Auxiliary Bishop William Shomali, chancellor of the Latin Patriarchate of Jerusalem, said that as he made his way into the church accompanied by several children preparing their readings for the mid-morning family Mass, it was more important than ever to remain strong in faith.
“We keep our children safe by teaching them their faith, sending them to Catholic school and giving them a good example,” he told CNS.
In the church, religious try to keep a warm atmosphere for the children, teaching them about the Catholic faith and providing them with a safe gathering place. But recently the children have been very tense and anxious, said Gustavo Ramirez, a Salesian seminarian from Mexico who has been in Jerusalem for two years and who has been helping in catechism classes.
“We try to talk and smile and calm them by the way we do our work,” he said. “For me, it is sacrilegious that these things are happening in the Holy Land, but at the same time, upon reflection, the Via Dolorosa is the symbol of Christ’s suffering, and these people are experiencing that suffering now. It is the suffering of both people.”
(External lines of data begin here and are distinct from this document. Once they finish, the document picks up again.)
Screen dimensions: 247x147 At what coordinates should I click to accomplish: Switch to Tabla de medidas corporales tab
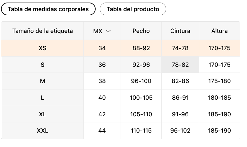coord(48,9)
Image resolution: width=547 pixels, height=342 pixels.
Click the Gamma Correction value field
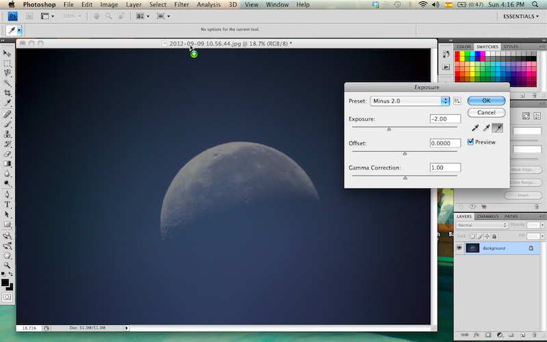(x=444, y=168)
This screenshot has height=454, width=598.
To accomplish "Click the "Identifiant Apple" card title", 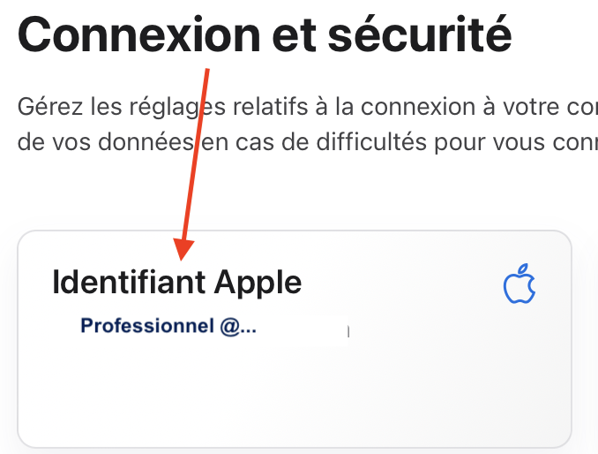I will [176, 283].
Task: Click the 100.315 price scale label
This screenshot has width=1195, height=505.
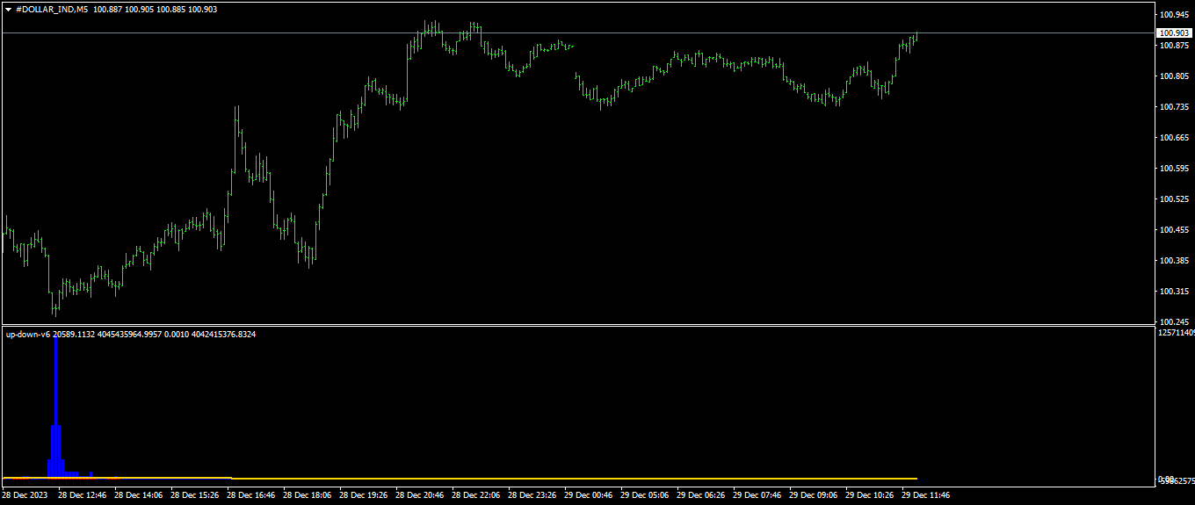Action: coord(1174,292)

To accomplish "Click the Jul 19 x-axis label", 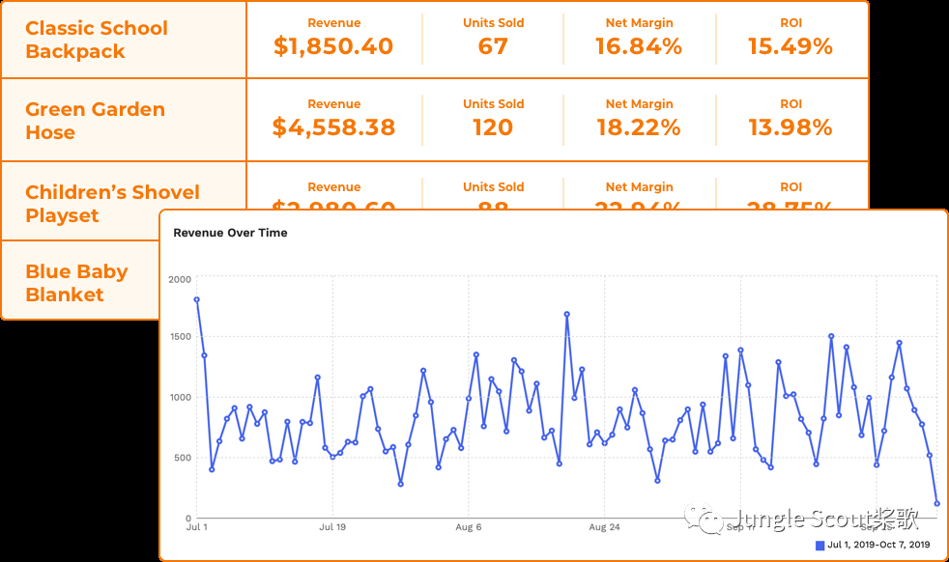I will pos(332,528).
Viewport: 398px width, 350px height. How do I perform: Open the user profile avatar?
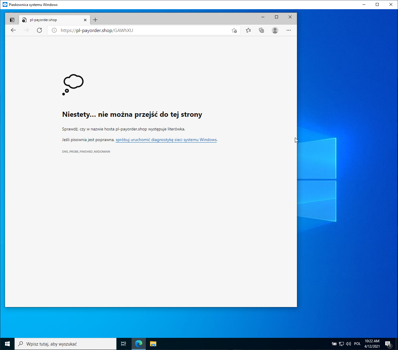275,30
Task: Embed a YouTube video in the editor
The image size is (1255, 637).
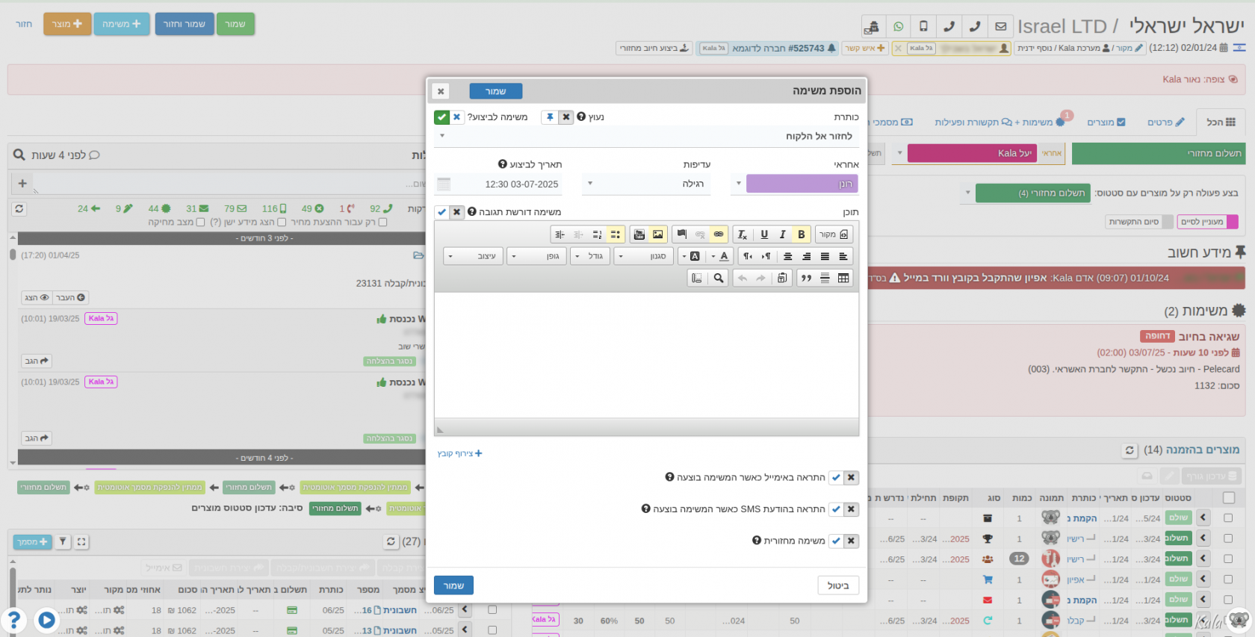Action: pos(639,234)
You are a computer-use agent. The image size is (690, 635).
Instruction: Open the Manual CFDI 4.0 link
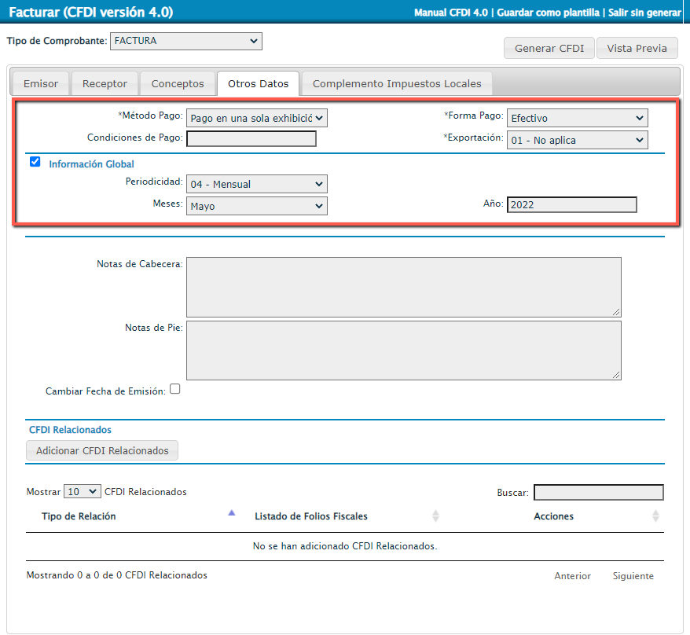(452, 13)
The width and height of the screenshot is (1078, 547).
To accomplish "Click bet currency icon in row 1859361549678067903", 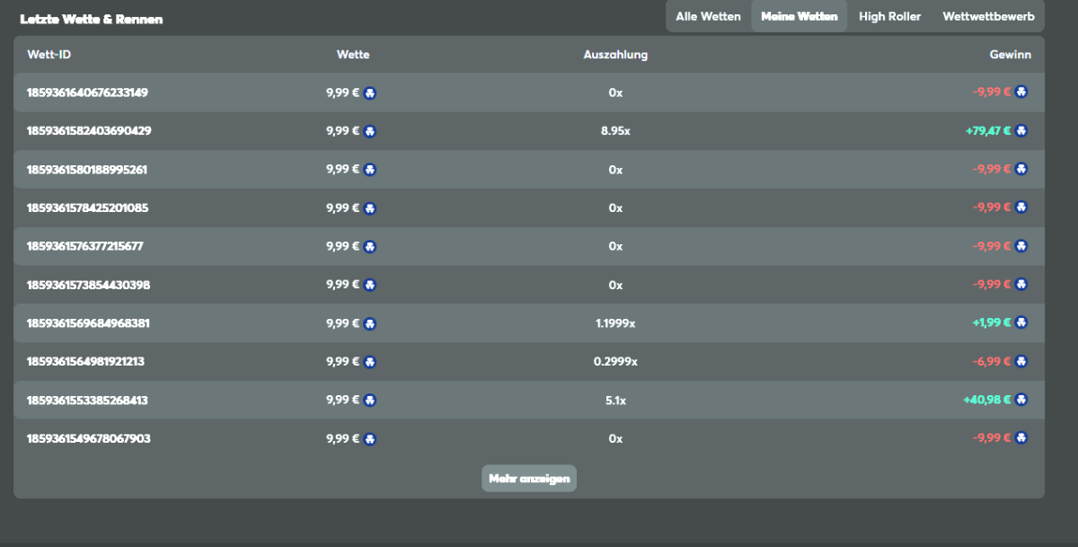I will pos(369,439).
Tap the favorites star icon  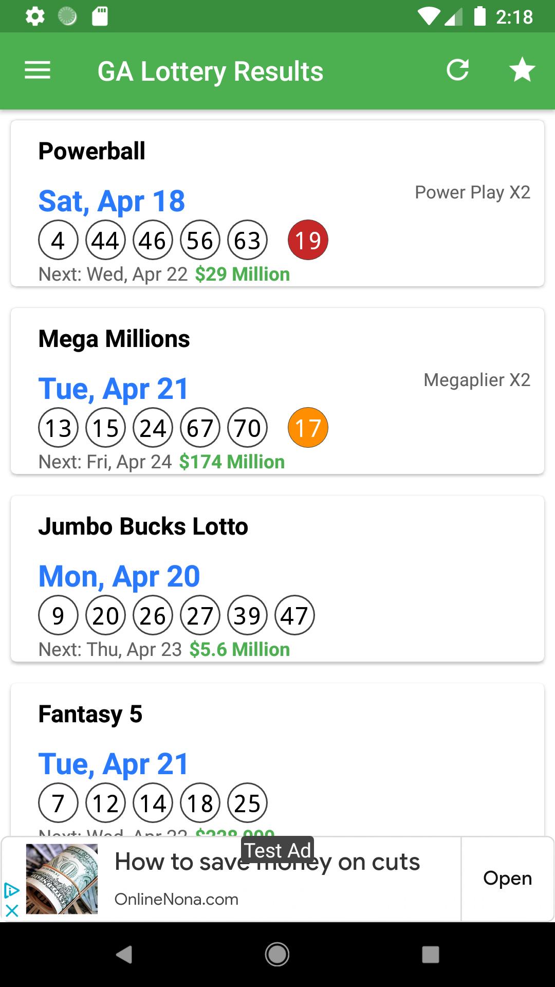pos(522,70)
Though the streets are less crowded than normal and hotels have reported cancellations, groups of pilgrims from Taiwan, Poland, India and Spain still walk the Via Dolorosa, or Way of the Cross, stopping at the stations and taking the presence of the border police in stride, with some pausing to snap pictures with the obliging young men and women in uniform.
“I know that violence is inherent to this place,” said Luis Vernajo, 66, a pilgrim from Madrid on his fourth visit to the Holy Land. “It is very complicated for a person to face that hate, but the desire to be here is so strong that you put that to the side. This place deserves for us to come here. Since the Psalm of David there has been a prayer for the peace of Jerusalem, and we all have to try and contribute to this. We all have to pray for a better peace of Jerusalem.”
Franciscan Brother Mark McPherson, an American originally from Los Angeles who has been in the Holy Land for three years, said he tries to make his presence on the Via Dolorosa a positive influence. He chats amiably equally with the Muslim shopkeepers as well as the Israeli soldiers.
“I try to be warm and friendly to everybody, also to the soldiers,” he said, noting a shopkeeper had just chastised him for taking a picture with some soldiers, calling them “killers.” “They are also probably scared, they are also young kids. You can’t assume they are killers.”
Near the Armenian Catholic Patriarchate, at the fourth station, a young Jewish Orthodox mother, wearing a long skirt and a blue turban wrapped around her hair, walked down the street with her baby strapped to her chest in a baby carrier. Three armed private security guards towered over her as they accompanied her along the street. Shortly after, a border policeman called over a young Palestinian man to stand by the wall and frisked him for possible concealed weapons.
Heading down toward the Muslim quarter from the Christian Quarter, Jack Hliemat, 17, made the sign of the cross as he passed Saint Saviour and hurried to pick up breakfast for his family before they went to Mass.
“My parents tell me to be careful when I go out, but I am not afraid because I don’t do anything wrong,” he said.
Not far from the spot where a few weeks earlier an Israeli family was stabbed, killing the father and injuring the mother, Samir Asm, 56, reads a newspaper in front of the T-shirt shop he has run for 35 years. A blue T-shirt emblazoned with the word “peace” in Hebrew, Arabic and English hangs on display next to him.
“We like peace and we should help each other,” he said. “Even if we don’t have peace, I will sell my (peace) T-shirts.”